Pious excuses for unbelief
In Isaiah 7, God sends Isaiah to speak to Ahaz, the king of Judah, about the looming threat of an attack by the combined forces of Syria and the northern kingdom of Israel. God's promise: "Be careful, be quiet, do not fear, and do not let your heart be faint because of these two smoldering stumps of firebrands, at the fierce anger of Rezin and Syria and the son of Remaliah." God continues, "Ask a sign of the Lord your God; let it be deep as Sheol or high as heaven." Ahaz's reply may strike us as pious and respectful: "I will not ask, and I will not put the Lord to the test," and so we may be surprised when Isaiah comes back with, "Hear then, O house of David! Is it too little for you to weary men, that you weary my God also?"

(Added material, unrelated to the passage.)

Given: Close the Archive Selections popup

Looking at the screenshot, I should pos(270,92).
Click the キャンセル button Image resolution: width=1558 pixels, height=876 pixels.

What exactly was wrong with what Ahaz said? Isn't it commendable that he doesn't need a sign and that he refuses to put God to the test? But the problem isn't so much what he said as what he meant in his heart. Ahaz refuses the sign not because he already has faith in God's word, but because he has already decided not to trust God, and he doesn't want God to inconveniently impose himself in a way that would be impossible to ignore. We see his scheme play out in the history of 2 Kings 16. Rather than trusting God's promise, Ahaz bribes the king of Assyria (using gold and silver from the temple) to come and attack Syria and Israel. It works for the short term, but in the next generation Assyria predictably turns its sights on Judah and advances all the way to the gates of Jerusalem before God rewards King Hezekiah's faith by defeating them there.
Although Ahaz dressed up his unbelief in pious language that can fool those who only look on the surface, God's prophet sees right through the deception and deals with the underlying stubbornness. His example is one we all need to learn from. Almost no one will tell you that although they know God they refuse to give him honor and thanks because they hate the idea of submitting to their creator (Rom 1:21). Unbelief prefers to come up with plausible excuses to hide the reality both from others and from the unbeliever himself. The atheist may say that he is ready to believe in God if only someone could show him some evidence, but the christian who takes up this challenge is likely to find that anything supernatural has been ruled out from the start, so that his atheist friend is perfectly safe from ever finding the evidence he demands.
Recently when Chelsea and I were out to dinner and our waiter found out that I was a theology student, his response was along the lines of "That's great - I don't believe in God, but I don't criticize - whatever's good for you." The goal of course was to present himself as very tolerant which plays well in our current society. Under the surface however, the soul that knows God and desperately desires not to meet him is playing an angle. As long as he can shift belief in God from the realm of the objectively true or false into the domain of the subjectively helpful or unhelpful, he can shield himself from any consideration of the question. Belief in God is all well and good for people who need that, and since he doesn't need it (so he thinks) there's no need to worry about it.
Of course not every question or objection we may encounter is a smoke-screen. People will pose honest questions that deserve honest answers. Like Isaiah, we need have the discernment to perceive where the heart of the matter lies, so that we can press the claims of Christ both gently and effectively. Let the devil lie and scheme as he wishes, our calling is to cut through the darkness by simply telling the truth.
But we have renounced disgraceful, underhanded ways. We refuse to practice cunning or to tamper with God’s word, but by the open statement of the truth we would commend ourselves to everyone’s conscience in the sight of God.